As we have struggled to place our struggle in the context of our beliefs, I often think of Christ chastising the scribes and Pharisees in the New Testament. He denounces their hypocrisy and calls them “whited sepulchers, which indeed appear beautiful outward, but are within full of dead men’s bones and all uncleanness” (Matt. 23:27–28). Because the Pharisees viewed religion as a strict and unyielding set of rules, they found safety in absolute obedience. Jake and I have encountered many Church members who are just as fervently dedicated to following every small detail of our own policies, even to an obsessive degree. I inwardly recoil at the numerous references my father-in-law makes to the Church Handbook of Instructions. He seems to reverence it as scripture. Some Church members could probably quote the rules of such texts backwards and forwards; but if someone asked them to sit down and have a conversation with a homosexual, bisexual, or transgendered person, would they be able to summon the acceptance and love to view him or her as a beloved child of God? Of all the rules, it seems ironic that we, as a Church, often seem to have the biggest problem following the most basic and essential commandment: to act with love. 

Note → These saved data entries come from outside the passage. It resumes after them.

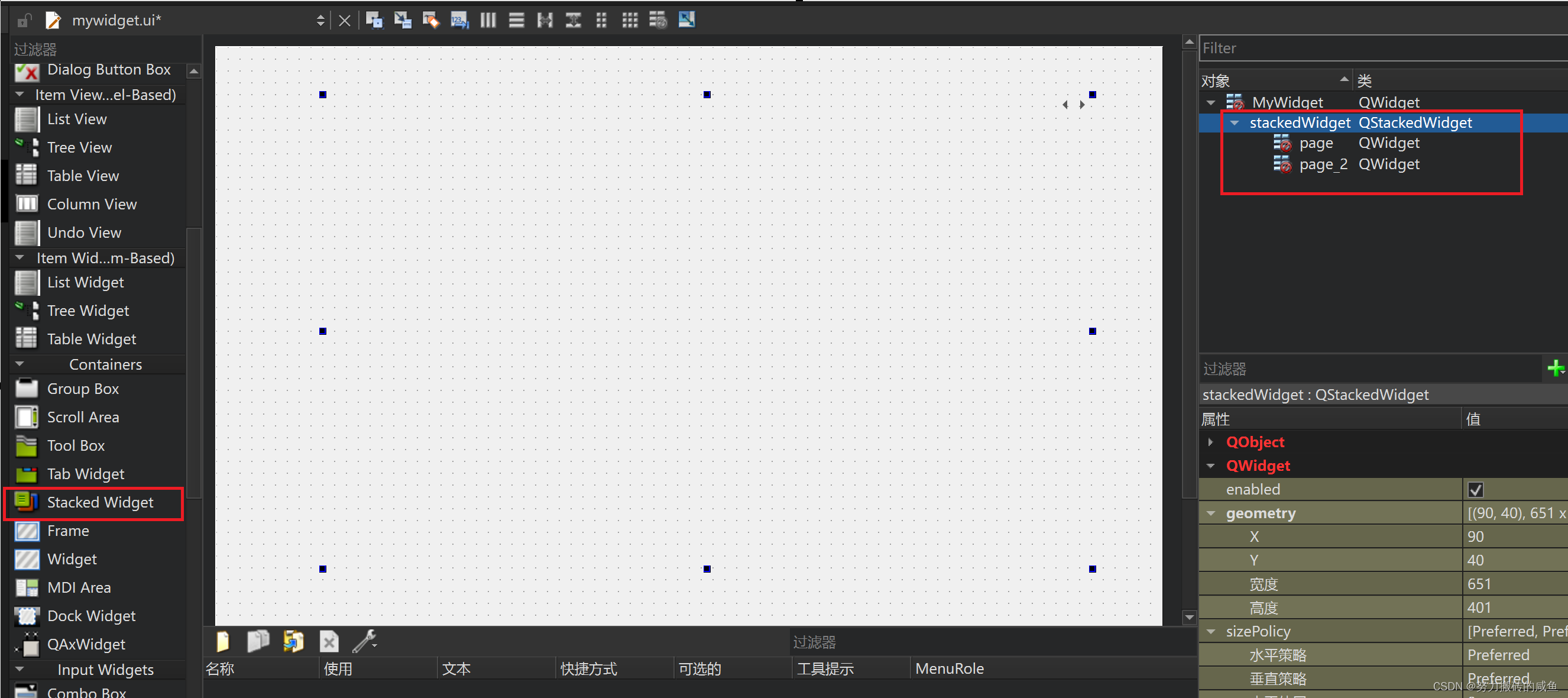The image size is (1568, 698).
Task: Click Break Layout toolbar icon
Action: [x=658, y=20]
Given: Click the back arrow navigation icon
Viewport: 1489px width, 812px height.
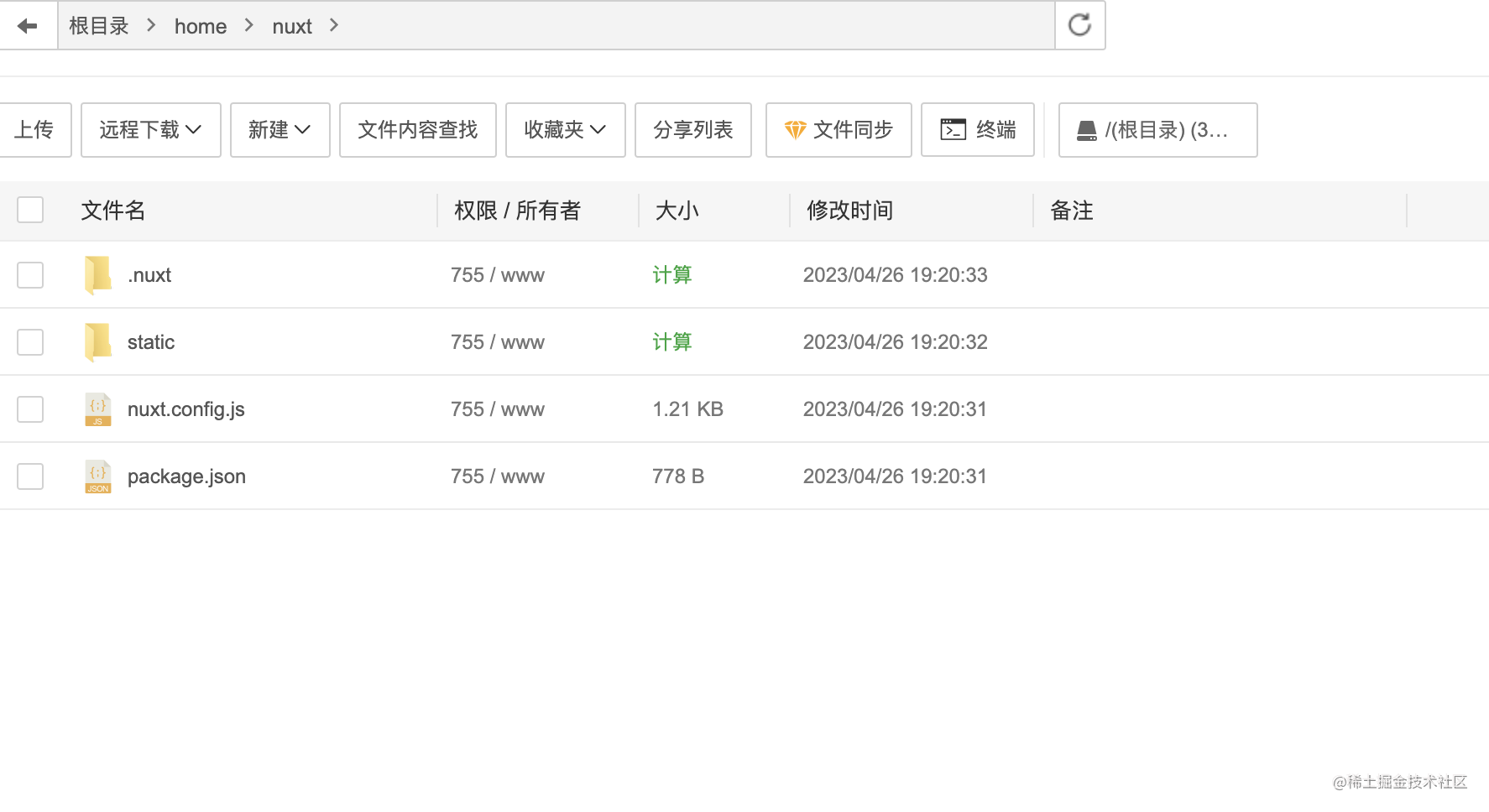Looking at the screenshot, I should [x=29, y=25].
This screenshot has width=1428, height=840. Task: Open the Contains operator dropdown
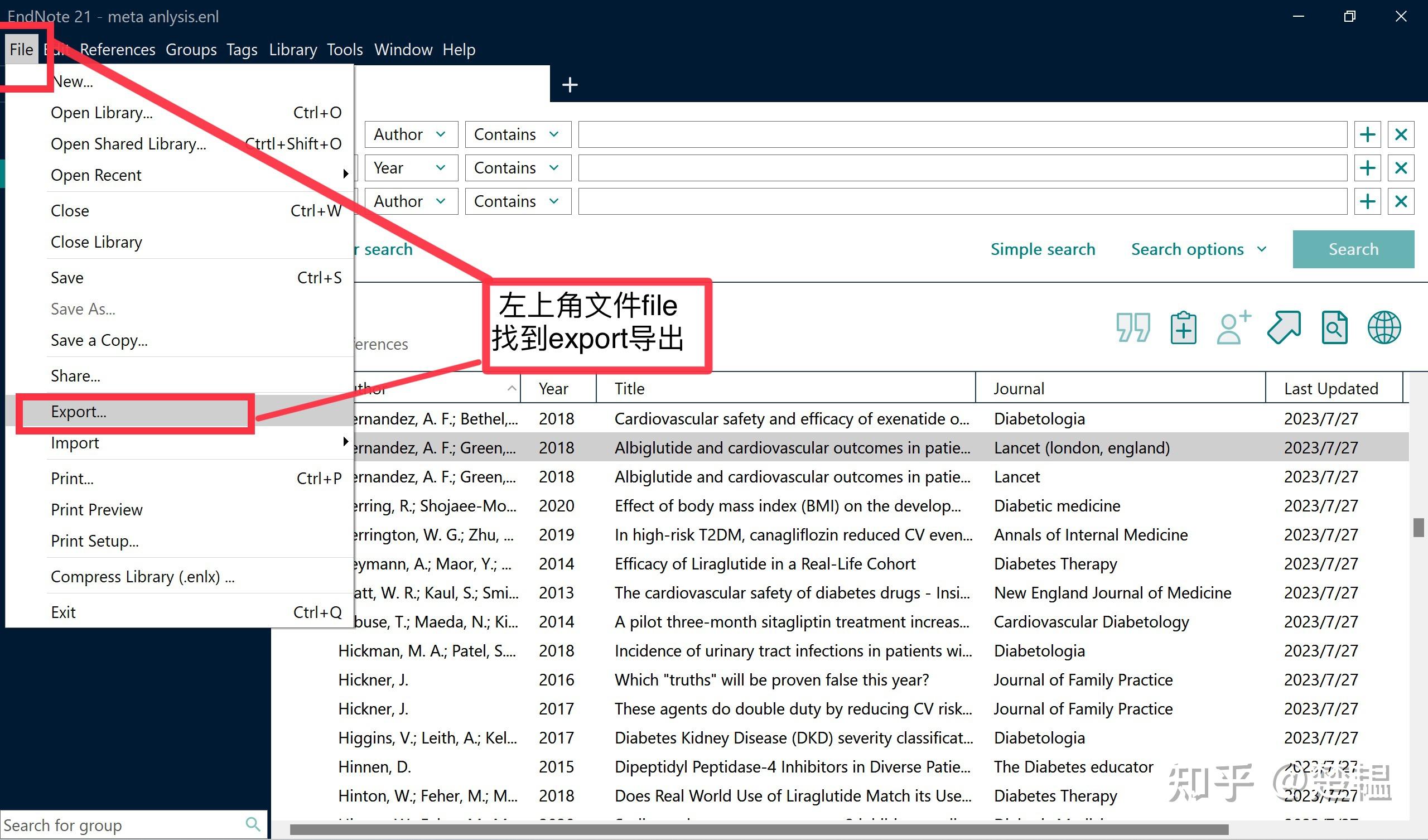point(517,134)
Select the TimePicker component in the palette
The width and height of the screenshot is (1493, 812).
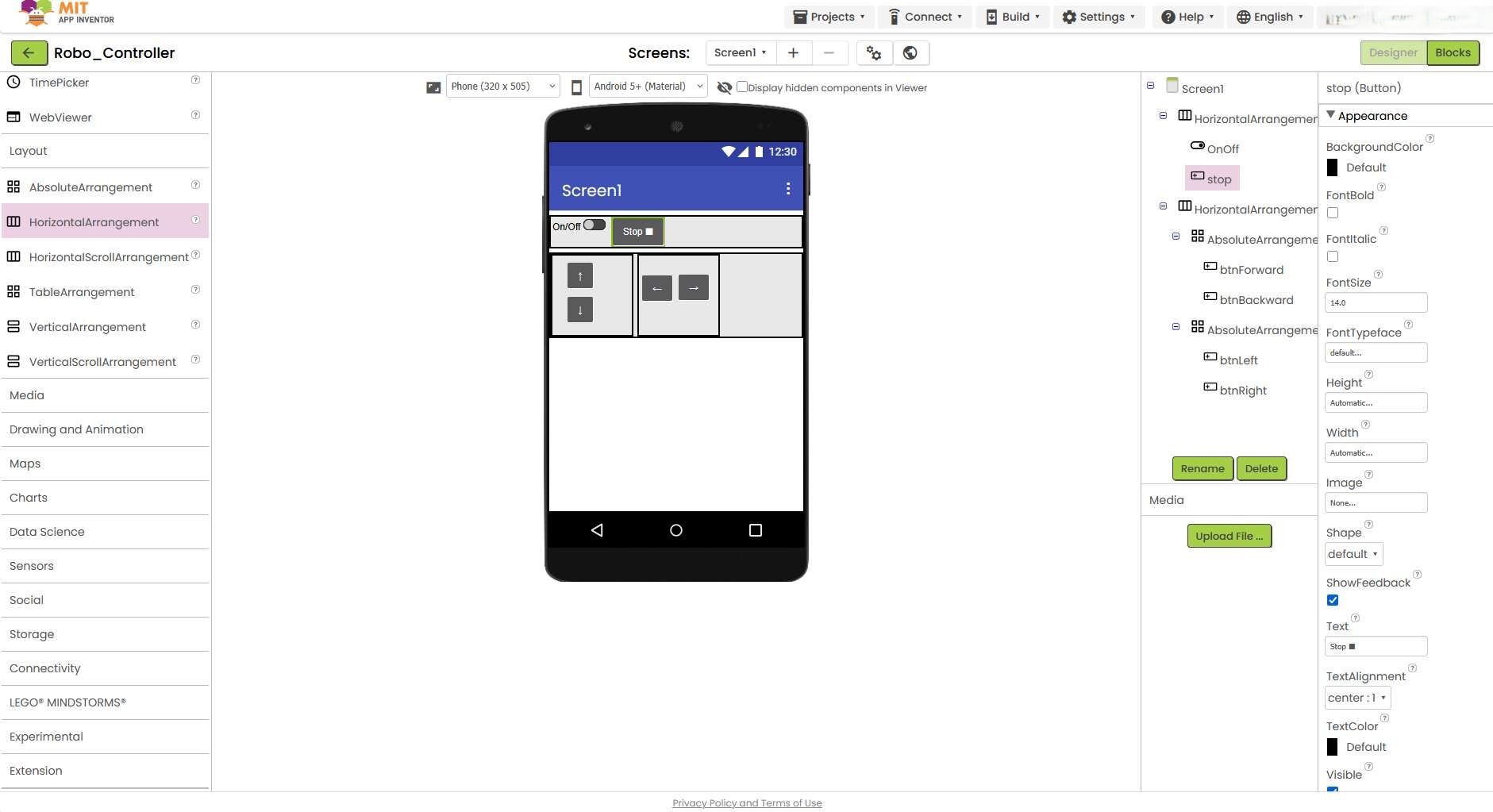[x=60, y=82]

We have now moved away from Utah and Jake’s parents. I am happy to report that Jake has found greater peace and self-acceptance. Cross-dressing has and will continue to affect every personal relationship in Jake’s life, and he still finds the interaction with his parents difficult. In spite of this, he is trying his best to show them the unconditional love and respect they have not been able to reciprocate. Perhaps the most pivotal issue for Jake is how his cross-dressing has affected both his belief in and feeling toward the Church. Having been raised in an environment where you either knew the Church was true or you didn’t, Jake has realized that, if it came down to viewing things with that certainty, he wouldn’t be able to say that the Church was true. To Jake, the “truth” of the Church is intertwined with its ability to promote love and, more specifically, the type of love that isn’t tied to someone’s willingness to submit to a set of absolute rules. With this realization, Jake accepts that the Church is just one option of many available to use in seeking happiness and contentment in life. 

Being married to a cross-dresser has drawn me into a world that is not only sexually ambiguous but also religiously ambiguous. Seeing Jake’s struggle to find unconditional love in both his family and the Church has also caused me to examine my own relationship with the Church. For me, the Church is something I’ve had to sort through piece by piece, finding some things that I believe in and other things I don’t. By allowing myself to accept the good that it has to offer without obsessing about the truth of each teaching, I’ve found that it becomes more worthwhile. Because of this, both Jake and I continue to participate in the Church, while still grappling with the difficult question of where exactly we fit in. We have come to terms with the fact that there are plenty of questions and few answers. Not wholly included or excluded, accepted or unaccepted, we occupy the immense and ambiguous borderland of the undefined.